[Saved data entries]
::::

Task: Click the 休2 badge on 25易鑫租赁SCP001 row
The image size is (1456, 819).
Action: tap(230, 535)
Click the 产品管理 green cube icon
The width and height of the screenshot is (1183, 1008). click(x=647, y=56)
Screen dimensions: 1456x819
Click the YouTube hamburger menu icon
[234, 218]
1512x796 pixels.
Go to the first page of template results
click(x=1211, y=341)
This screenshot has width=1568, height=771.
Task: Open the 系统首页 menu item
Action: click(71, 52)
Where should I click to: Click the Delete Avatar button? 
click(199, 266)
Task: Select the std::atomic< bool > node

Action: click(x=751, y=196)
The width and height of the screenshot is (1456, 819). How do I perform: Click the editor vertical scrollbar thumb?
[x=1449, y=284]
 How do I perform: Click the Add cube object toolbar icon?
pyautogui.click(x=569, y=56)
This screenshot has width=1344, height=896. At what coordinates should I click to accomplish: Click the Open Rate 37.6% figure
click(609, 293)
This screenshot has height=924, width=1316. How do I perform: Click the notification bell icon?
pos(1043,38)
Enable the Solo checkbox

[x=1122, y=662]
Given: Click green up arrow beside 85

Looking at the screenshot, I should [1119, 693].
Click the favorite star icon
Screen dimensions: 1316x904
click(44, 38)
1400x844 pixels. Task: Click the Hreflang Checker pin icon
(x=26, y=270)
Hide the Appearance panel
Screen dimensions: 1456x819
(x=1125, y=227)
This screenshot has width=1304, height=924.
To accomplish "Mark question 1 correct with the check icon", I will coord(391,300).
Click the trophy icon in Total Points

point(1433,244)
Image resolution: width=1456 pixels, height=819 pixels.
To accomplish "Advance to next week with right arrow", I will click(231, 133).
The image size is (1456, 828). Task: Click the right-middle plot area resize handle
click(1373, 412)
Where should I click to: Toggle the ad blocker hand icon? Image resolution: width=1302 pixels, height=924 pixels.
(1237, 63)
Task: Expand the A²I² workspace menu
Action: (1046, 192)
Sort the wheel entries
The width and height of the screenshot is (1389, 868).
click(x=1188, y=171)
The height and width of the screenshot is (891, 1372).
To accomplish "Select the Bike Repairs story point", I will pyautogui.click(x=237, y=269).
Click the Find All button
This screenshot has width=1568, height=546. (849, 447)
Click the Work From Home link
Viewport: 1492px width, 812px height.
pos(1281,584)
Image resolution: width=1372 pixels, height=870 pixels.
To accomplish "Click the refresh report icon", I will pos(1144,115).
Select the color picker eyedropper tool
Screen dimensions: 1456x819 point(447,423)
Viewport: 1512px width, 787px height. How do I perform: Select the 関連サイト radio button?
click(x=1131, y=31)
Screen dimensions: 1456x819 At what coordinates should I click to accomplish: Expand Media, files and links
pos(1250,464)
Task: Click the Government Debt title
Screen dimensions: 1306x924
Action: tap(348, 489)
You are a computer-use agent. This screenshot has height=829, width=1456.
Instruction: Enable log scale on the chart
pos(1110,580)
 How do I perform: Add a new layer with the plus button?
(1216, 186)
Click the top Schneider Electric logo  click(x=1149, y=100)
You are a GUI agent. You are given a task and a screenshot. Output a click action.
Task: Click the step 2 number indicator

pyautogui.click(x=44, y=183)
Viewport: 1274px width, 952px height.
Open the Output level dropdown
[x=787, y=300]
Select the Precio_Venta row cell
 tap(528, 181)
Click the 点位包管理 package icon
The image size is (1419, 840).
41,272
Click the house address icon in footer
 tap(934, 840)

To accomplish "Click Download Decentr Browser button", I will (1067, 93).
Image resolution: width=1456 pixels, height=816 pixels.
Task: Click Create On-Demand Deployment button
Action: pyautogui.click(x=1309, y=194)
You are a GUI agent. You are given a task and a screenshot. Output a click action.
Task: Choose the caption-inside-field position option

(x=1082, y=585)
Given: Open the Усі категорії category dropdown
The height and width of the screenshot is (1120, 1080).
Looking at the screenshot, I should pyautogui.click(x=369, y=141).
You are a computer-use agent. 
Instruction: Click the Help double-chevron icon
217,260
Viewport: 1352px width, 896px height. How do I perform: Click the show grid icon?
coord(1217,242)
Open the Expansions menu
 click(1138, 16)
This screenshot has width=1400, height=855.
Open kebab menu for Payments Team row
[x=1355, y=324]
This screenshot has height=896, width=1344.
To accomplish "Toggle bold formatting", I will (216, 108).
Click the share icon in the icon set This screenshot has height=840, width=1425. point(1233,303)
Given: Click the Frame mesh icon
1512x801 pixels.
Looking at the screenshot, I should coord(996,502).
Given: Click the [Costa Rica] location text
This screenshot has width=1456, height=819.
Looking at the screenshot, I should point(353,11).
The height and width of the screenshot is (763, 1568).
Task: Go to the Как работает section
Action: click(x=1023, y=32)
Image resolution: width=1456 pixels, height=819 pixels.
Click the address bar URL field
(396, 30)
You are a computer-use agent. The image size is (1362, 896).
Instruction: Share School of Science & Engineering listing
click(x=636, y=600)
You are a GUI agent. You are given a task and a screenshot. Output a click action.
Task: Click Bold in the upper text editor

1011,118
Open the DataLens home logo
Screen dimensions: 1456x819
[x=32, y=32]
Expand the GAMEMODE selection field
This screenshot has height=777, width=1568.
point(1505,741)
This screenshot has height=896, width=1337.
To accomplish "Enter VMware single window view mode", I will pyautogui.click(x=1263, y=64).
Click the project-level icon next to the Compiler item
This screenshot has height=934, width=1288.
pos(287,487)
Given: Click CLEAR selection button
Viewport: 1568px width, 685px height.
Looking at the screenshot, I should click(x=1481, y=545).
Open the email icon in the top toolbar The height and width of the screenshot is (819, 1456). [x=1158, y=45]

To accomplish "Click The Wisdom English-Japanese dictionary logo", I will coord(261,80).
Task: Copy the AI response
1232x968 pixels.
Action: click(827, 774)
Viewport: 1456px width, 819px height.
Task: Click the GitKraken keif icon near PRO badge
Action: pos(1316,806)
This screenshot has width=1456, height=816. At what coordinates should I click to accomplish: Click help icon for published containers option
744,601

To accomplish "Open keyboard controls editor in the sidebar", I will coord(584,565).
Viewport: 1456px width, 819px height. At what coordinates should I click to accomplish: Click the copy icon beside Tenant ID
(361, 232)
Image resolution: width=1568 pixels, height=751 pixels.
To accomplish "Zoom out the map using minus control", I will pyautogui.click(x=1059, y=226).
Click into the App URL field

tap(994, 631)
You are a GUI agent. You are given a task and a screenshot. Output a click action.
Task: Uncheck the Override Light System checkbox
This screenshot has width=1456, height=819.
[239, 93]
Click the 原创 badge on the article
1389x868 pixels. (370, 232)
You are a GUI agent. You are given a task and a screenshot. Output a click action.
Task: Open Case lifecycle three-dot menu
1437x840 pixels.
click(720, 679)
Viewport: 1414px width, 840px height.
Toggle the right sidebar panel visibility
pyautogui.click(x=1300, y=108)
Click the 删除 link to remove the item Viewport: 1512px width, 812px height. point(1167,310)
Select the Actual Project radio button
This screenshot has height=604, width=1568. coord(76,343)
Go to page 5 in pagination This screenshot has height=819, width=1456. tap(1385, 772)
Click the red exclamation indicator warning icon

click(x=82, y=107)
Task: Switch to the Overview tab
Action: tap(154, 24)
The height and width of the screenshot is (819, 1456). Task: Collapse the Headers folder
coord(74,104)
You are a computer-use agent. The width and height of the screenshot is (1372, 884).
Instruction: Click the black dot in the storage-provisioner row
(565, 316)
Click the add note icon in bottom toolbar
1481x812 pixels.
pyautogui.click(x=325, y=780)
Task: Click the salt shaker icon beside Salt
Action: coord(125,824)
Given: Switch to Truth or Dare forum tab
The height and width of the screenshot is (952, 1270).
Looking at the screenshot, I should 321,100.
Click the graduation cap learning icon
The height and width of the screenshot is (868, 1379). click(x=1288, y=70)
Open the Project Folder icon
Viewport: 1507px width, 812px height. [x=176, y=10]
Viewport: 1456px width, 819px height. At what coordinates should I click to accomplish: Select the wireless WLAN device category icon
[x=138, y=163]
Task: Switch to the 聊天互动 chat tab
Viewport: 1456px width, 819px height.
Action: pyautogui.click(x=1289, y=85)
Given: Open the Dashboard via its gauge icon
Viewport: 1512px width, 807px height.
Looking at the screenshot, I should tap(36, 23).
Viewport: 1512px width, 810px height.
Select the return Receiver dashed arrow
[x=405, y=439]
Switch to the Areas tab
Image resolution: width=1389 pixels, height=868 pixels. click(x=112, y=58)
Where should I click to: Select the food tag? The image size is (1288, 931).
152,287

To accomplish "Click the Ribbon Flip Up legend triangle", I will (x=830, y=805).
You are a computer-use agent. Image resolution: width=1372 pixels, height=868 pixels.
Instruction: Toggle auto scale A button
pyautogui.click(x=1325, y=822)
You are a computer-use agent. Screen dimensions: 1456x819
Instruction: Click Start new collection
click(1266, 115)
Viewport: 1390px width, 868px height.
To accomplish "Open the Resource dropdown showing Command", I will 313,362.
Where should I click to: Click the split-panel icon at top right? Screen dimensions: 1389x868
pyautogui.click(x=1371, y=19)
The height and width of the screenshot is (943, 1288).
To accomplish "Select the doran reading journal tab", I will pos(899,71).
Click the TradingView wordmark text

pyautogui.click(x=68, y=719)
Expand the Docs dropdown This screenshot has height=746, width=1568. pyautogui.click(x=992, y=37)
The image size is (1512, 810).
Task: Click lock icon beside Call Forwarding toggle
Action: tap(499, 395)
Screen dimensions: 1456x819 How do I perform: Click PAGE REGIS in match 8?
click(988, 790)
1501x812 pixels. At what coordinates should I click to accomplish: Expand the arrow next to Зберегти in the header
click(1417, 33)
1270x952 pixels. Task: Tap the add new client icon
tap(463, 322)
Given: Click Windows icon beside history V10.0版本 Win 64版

::::

* Task description: Every line with "selection" in it should be copied from the entries above.

* Problem solution:
Expand the GAMEMODE selection field
Given: Click CLEAR selection button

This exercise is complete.